The summer solstice reminds me that we live in the midst of, and are supported by, mysteries beyond our comprehension. It reminds me of our connection to invisible realities, the view long held by Native peoples and Eastern sages. A view that is today being confirmed by physicists and astronomers. “The universe is everything, both living and inanimate things, both atoms and galaxies. The spiritual and material are one, for the universe is the totality of all things,” wrote Fred Hoyle in Frontiers of Astronomy.

Even life and death are one. Life is only a short episode between two mysteries which are yet one. Spring begins with winter and death begins with birth. We all share the same breath together in this short episode, the trees, the birds, the four-legged animals and the human animal, the fish of the sea and the insects of the earth and water. We all dance to a common cosmic rhythm.

The summer solstice is for me a reality check. It puts my life and existence in perspective and fills my days with joy and the realization that the writers and thinkers, the philosophers and mystics who have most inspired me have been those who brought me closer to nature and the natural world. As Thomas Paine wrote: “men and books lie, only nature never lies.” And so it is. I have absorbed the thoughts of Annie Dillard, Loren Eiseley, Lauren van der Post, Goethe on “nature,” Mary Oliver, Gary Snyder, Joseph Wood Kurtch among many other men and women who have reminded me that I am a member of the animal kingdom, but so human an animal.

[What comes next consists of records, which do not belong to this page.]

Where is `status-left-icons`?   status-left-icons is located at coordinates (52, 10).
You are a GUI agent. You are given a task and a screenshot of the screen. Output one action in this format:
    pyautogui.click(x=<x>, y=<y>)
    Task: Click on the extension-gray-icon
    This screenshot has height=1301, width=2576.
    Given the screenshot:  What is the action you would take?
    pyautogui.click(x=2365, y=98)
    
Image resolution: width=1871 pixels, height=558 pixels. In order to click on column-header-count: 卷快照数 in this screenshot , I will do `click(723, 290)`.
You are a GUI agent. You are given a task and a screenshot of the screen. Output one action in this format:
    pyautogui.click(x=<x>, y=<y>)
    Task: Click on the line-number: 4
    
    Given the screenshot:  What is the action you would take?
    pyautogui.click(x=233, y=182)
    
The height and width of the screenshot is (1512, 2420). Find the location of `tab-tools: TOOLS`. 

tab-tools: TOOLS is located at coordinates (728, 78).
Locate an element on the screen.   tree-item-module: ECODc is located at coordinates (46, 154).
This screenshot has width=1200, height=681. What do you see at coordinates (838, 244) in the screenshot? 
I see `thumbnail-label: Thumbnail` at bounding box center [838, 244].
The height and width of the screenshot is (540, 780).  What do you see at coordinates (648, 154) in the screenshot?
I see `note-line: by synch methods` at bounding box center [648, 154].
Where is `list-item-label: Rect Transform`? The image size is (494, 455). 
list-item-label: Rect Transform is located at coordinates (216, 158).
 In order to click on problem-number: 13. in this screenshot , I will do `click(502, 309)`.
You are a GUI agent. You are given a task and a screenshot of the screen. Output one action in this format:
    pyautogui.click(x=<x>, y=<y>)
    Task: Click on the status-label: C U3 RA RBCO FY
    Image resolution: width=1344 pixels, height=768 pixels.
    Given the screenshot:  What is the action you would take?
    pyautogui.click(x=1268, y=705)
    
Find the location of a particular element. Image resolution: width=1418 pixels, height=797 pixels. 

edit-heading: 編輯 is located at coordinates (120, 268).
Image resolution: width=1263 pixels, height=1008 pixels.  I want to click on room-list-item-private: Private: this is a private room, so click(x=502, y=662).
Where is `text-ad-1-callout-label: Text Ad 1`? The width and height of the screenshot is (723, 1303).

It is in the early morning hours when my mind/spirit/soul best absorbs the truth and the beauty of these insights into the natural world where truth is to be found. It has always been my favorite time of the day. It is the time of day that can distinguish coarseness from a divine refinement. It is the time of day when a person can look deeply into himself, or herself, and see things and not be fooled. It is the time of day when your vision is clear and the direction of your energies comes into focus. Values and priorities become sharper, issues more clear, right direction more obvious and the day begins on a high and noble plane. You are in harmony with yourself and the world.

Erasmus wrote: “The muses love the early morning as that is the perfect time for thought and study.” Thomas Jefferson wrote that he always arose at first light and walked “to enjoy the freshness of the new dawn.” Frank Dobie, the brilliant iconoclast of the University of Texas, wrote that he took pre-dawn coffee with Plato or Montaigne and would not “wilt the freshest part of the day with the banalities of the news.” How well I remember the week I spent with Buckminster Fuller. He stood silently every morning at first light, facing East and the new dawn for about five minutes in meditation.

There is beauty, quiet, harmony and tranquility at this magnificent time of the day. The natural world in this little part of the cosmos is preparing to receive the life-giving rays of the morning sun. The juices of life are flowing. It is the time of day when I most clearly remember that we are living in a world of wonder and miracles. How is it that we are all connected in some marvelous and mysterious way to the cosmic dance of solstice and equinox?

In this season of Solstice Magic, my calendar of the soul reminds me that I know of nothing else but miracles. What greater miracles could there possibly be? On some very profound level, my two little Shih-Tzus are my brothers and the flowers are my sisters. And we are One.